An additional $200,000 of economic activity was generated within Manitoba and the economic impact for Canada was calculated at $1.7 million.
The economic data compiled by the Canadian Sport Tourism Alliance (CSTA) found that direct spending by out-of-town athletes, family members, spectators and other visitors, combined with money spent by event organizers, totalled $859,000 and supported $506,000 in wages and salaries across Canada, the equivalent of nine jobs across the country, with two-thirds of that total in Thompson. A majority of the household income that resulted – $326,000 – stayed in the Thompson area.
Sport Manitoba communications co-ordinator Sarah Tone said that the economic impact is calculated using an economic impact modelling tool called steam pro2.0, which was developed by the CSTA, and analyzes spending by out-of-town visitors, expenditures of event organizers to put on an event, and capital construction costs directly related to hosting an event.
“The visitor statistics cited in this report were derived from an on-site intercept survey that was developed by CSTA’s economic impact consultant for this assignment and administered by volunteers engaged by event organizers during the event,” said Tone.
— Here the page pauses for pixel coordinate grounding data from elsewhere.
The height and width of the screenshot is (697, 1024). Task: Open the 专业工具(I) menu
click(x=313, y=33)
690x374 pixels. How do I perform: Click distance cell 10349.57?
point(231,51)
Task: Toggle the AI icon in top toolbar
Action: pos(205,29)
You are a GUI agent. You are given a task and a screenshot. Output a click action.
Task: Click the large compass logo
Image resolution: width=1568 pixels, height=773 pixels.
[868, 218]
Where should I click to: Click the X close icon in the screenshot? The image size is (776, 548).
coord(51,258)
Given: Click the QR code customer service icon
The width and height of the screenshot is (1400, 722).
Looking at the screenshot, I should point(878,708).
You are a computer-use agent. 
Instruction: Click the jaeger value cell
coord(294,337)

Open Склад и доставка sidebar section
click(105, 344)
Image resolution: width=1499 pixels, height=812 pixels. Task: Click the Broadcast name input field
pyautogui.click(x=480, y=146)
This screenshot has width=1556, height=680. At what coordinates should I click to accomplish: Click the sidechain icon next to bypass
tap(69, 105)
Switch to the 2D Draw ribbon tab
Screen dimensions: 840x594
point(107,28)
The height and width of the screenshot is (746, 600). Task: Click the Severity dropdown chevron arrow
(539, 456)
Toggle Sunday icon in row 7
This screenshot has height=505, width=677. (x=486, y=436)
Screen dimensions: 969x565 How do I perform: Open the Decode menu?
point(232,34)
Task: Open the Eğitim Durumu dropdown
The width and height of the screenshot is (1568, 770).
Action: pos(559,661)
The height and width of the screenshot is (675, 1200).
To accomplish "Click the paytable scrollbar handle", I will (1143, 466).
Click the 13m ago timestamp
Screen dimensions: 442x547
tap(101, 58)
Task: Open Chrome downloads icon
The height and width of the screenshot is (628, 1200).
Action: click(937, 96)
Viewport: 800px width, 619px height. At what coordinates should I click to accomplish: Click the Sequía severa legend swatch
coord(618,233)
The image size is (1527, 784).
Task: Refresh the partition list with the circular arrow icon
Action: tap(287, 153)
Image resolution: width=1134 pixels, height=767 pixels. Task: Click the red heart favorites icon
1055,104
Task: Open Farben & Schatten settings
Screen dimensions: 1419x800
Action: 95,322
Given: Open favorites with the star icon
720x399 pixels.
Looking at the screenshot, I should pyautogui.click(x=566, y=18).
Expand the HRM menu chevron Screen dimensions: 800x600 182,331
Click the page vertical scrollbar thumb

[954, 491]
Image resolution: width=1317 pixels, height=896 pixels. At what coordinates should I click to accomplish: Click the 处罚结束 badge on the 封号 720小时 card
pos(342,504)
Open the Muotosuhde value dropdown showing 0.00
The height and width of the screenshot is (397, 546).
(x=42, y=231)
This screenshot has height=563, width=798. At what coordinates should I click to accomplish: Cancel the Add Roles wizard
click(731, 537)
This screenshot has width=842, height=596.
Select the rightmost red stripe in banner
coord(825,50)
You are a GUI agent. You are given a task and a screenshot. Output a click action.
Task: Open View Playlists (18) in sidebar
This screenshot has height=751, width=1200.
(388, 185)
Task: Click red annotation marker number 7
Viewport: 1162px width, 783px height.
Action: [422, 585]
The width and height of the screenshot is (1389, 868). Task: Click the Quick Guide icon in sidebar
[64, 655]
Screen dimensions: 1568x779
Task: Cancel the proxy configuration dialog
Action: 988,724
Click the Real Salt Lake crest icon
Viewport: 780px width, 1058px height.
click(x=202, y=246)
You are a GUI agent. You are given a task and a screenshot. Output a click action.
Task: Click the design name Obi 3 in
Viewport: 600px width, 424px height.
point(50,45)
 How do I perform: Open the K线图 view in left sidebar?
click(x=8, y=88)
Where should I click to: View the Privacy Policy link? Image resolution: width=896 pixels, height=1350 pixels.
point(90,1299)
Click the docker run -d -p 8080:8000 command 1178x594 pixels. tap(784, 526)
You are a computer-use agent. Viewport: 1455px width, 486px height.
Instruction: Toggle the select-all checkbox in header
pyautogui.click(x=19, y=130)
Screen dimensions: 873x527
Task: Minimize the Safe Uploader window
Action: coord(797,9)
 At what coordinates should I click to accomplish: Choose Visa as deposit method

Games organizers say that more than 1,450 participants took part in 13 sports – including short track speed skating which made its first-ever appearance in the Manitoba Games. About 1,200 were athletes, while 244 were coaches, manager and officials. An estimated 2,500 family supporters took in the games, which had more than 13,000 spectators overall, Manitoba Winter Games record.
“We are incredibly pleased with the overall success of the 2018 Manitoba Games powered by Manitoba Hydro,” said Sport Manitoba president and CEO Jeff Hnatiuk in a news release. “As a direct result of hosting these games in Thompson, we’ve already been involved in the development of new sport programs, with specific interest in speed skating and wrestling in the community. We want to congratulate the organizers, volunteers, and participants who made this one of our best-ever Manitoba Winter Games.”
Mayor Colleen Smook said in the same news release that economic activity was not the most significant impact of the games.
“The boosts to local business, and the many investments from Sport Manitoba, were a huge benefit to Thompson,” said Smook. “What the numbers don’t show, however, might be the most important part of the games for us: the amazing opportunity to showcase the spirit of Thompson at its best, and the reminder of what it means for us to come together as a community, and accomplish something great.”